With that amused-cowpoke face of his squashed into his safety helmet, making his sixtysomething cherubic chops bulge in towards his nose, Brad Pitt gets behind the wheel in this outrageously cheesy but fiercely and extravagantly shot Formula One melodrama. Along with a lot of enjoyable hokum about the old guy mentoring the rookie hothead (a plot it broadly shares with Pixar’s 2006 adventure Cars), F1 the Movie gives you the corporate sheen, real-life race footage with Brad as the star in an unreasonably priced car, the tech fetish of the cars themselves (almost making you forget how amazingly ugly they are) with brand names speckling every square inch of every surface, the simulation graphics writ large, and the bizarre occult spectacle of motor racing itself.
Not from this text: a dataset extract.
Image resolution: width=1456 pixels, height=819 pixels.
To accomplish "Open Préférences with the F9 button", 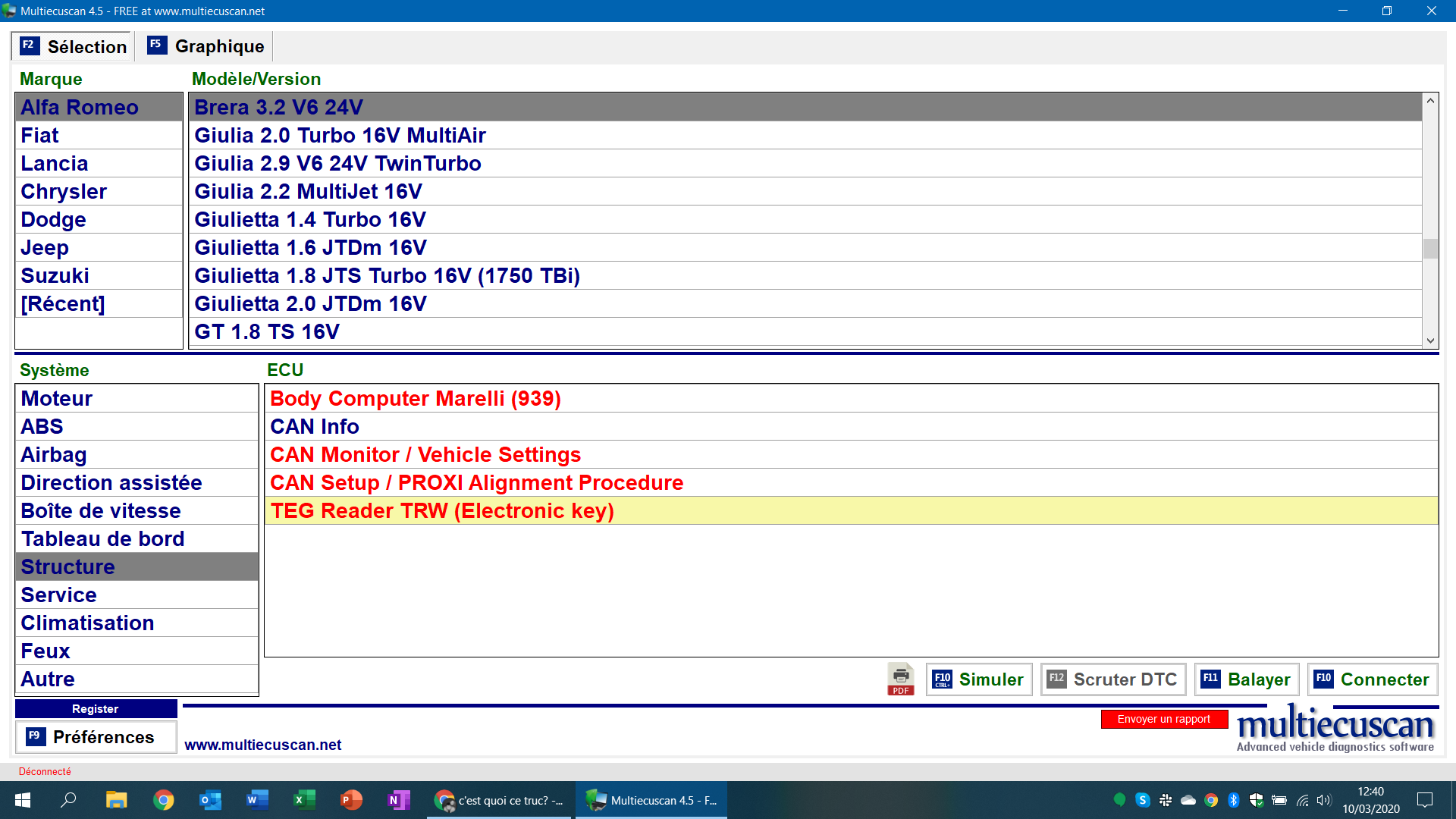I will (x=96, y=737).
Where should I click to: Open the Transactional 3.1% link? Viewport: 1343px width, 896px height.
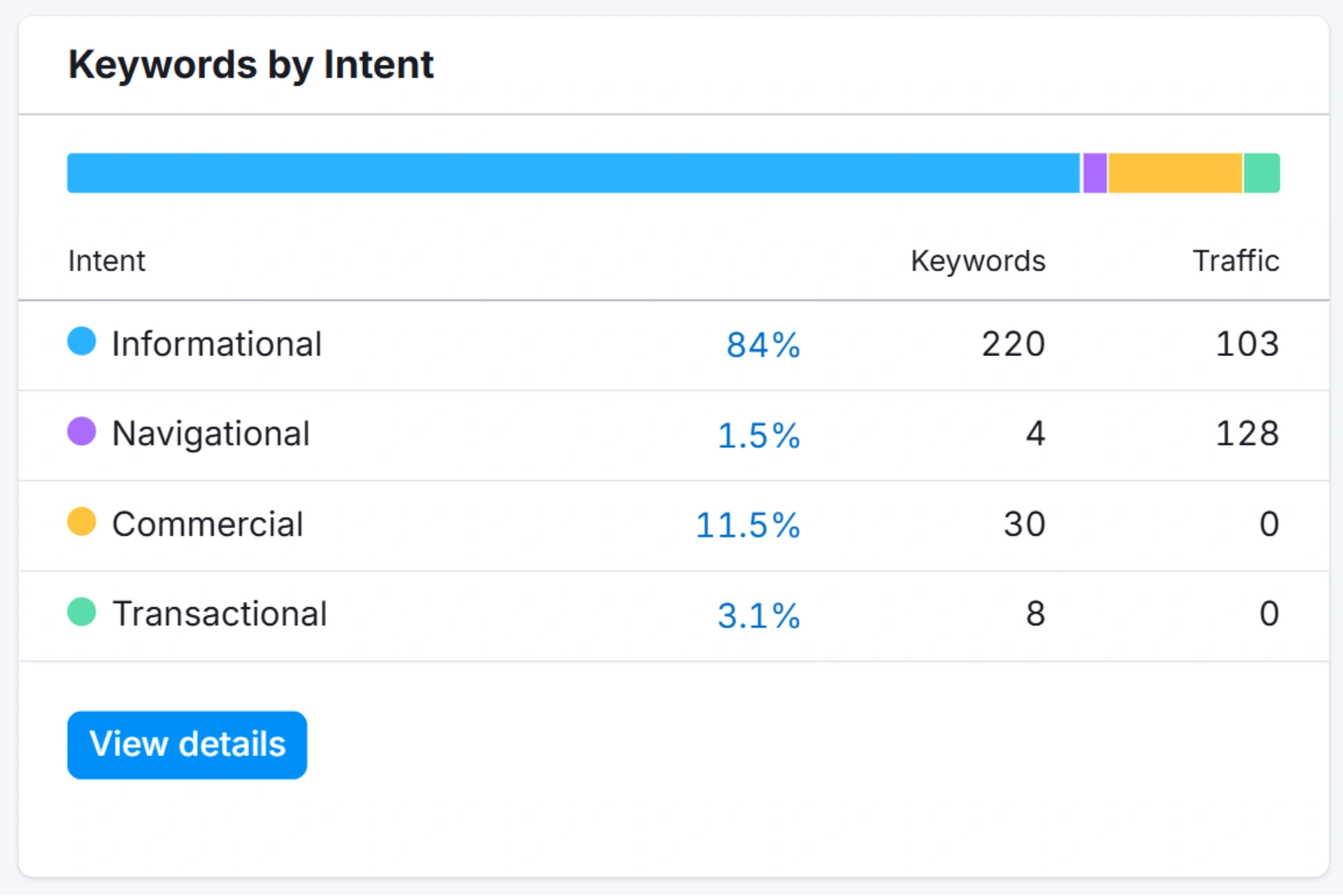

This is a movie which (like Barbie) has been licensed by the brand, with Lewis Hamilton credited as a producer; he gets a stately walk-on and plenty of big names are glimpsed. At one stage, Brad notices Max Verstappen out there on the track: “Damn, he’s good!” he mutters. Oh sure, yes, Max Verstappen is good, but is he a reckless, intuitive risk-taker and old-school motor race romantic who might get himself killed chasing some undefinable something out there on the burning, shimmering tarmac? We may never know.
Pitt plays Sonny Hayes, a supercool driver who lost his way after a near-fatal crash 30 years ago, got himself back together after a stint in the wilderness as a professional gambler and New York City taxi driver (no flashbacks to that sadly) and now freelances as a race-car hombre, drifting around in his campervan, signing up for races where he can, wowing the young kids with his crazy attack strategies and wily cunning. His old driving buddy Ruben (Javier Bardem), now an owner, is in desperate need of some special old-school magic to revivify his failing team and offers Sonny a slot, to the nervous disapproval of pointy-headed board member and duplicitous creep Banning (Tobias Menzies) and the open disdain of mercurial young driving star Joshua Pearce (Damson Idris) who refers to him as “old man”. Is Sonny going to exasperate and yet excite Ruben by breaking all the rules? Oh but yes.
Rangy, good-humoured Sonny soon works his cheeky magic with everyone, especially the technical director Kate McKenna; this is a really good performance from Kerry Condon who stamps hard on the relatability pedal and without whom Brad Pitt and his finite range of expressions might have been floundering. And so we follow Sonny and the team as they compete all over the world from London to Abu Dhabi, each event prefaced with videogame-style graphics of the track and plenty of huge sans-serif titles saying things like “LAP 14”. The arcana of racing is lovingly reproduced, particularly the (to me, baffling) convention of the team meeting where everyone is wearing headphones and headset mics; can they not hear each other without them? Don’t other people at equally large conference tables manage without all this?
Motor racing is a sport in which constituent team members seem to be competing against each other as much as against the opposition, and so it ought to be an ideal subject for a movie treatment. There’s a fair bit of macho silliness here, but the panache with which director Joseph Kosinski puts it together is very entertaining. Condon is a vital fuel ingredient and to a F1 non-believer like me, the result is surreal and spectacular.